ATLANTA — Women with postpartum depression are more likely than are nondepressed women to have urge urinary incontinence, according to findings presented in a poster at the annual meeting of the American Urogynecologic Society.
Of 146 women in the cross-sectional study, 12% had postpartum depression at the 6-week visit as measured by the Edinburgh Postnatal Depression Scale. At that time, those with depression had a fourfold increase in overall and subscale scores on the Urge-Incontinence Impact Questionnaire (UIIQ), compared with nondepressed women.
This finding suggests depressed patients have more symptoms and a greater impact on their lives from urge urinary incontinence, Dee Fenner, M.D., said.
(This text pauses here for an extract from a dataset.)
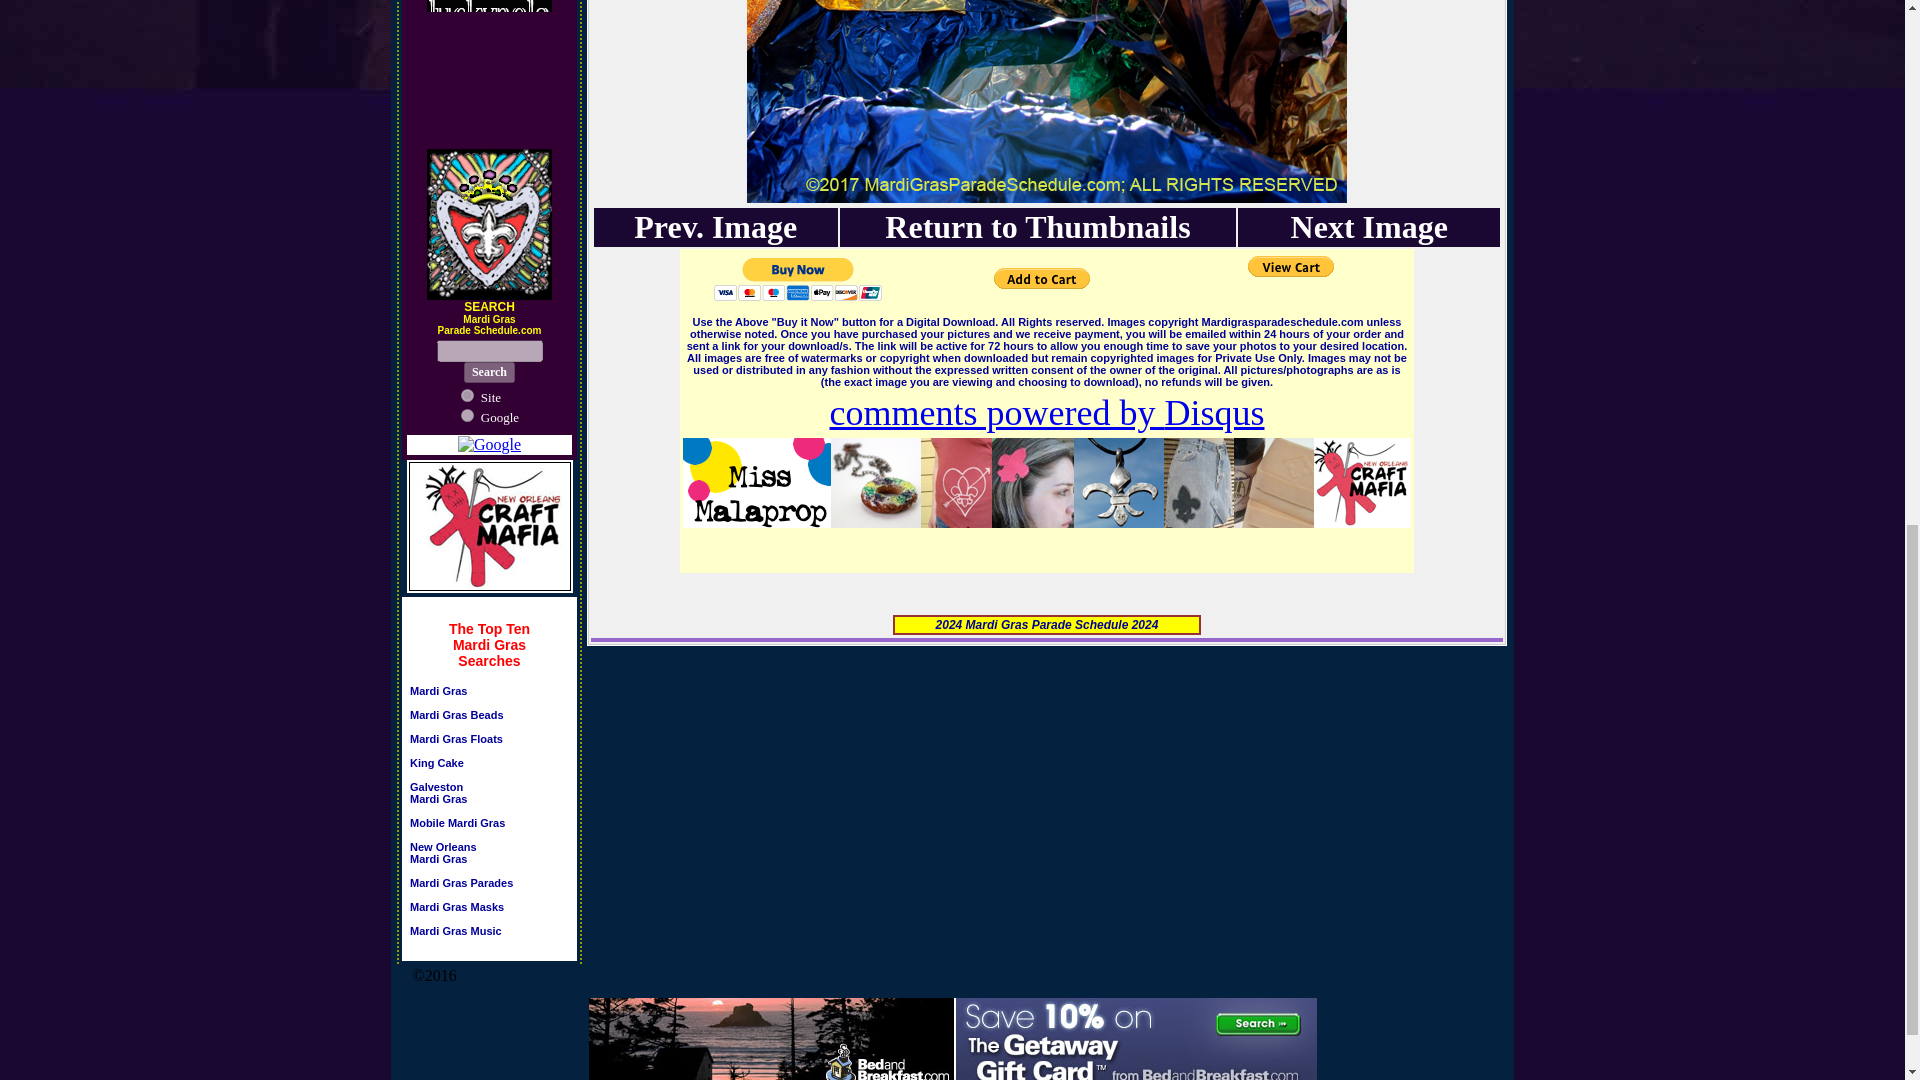 This screenshot has width=1920, height=1080. What do you see at coordinates (443, 858) in the screenshot?
I see `Mardi Gras Floats` at bounding box center [443, 858].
Depressed and nondepressed patients were similar in age, race, parity, and body mass index. On multivariate analysis, depression scores were shown to be affected by UIIQ score, smoking, and infant feeding mode (bottle vs. breast). But urge incontinence symptoms had the greatest effect on depression scores.
In addition, depressed patients were more than twice as likely to have had a cesarean delivery, Dr. Fenner said.
That finding amplifies the association between urinary incontinence and postpartum depression because studies have shown women who have a C-section are less likely to develop urge urinary incontinence than are those who deliver vaginally, Dr. Fenner noted.
“We hope this will serve for future studies as a model to predict the onset of depression and to actually work out whether or not this is the depression causing the incontinence or the incontinence causing the depression,” she said.
The model could also aid in assessing the role of various markers, such as cortisol levels, hormone fluctuations, and neurotransmitters in depression and incontinence.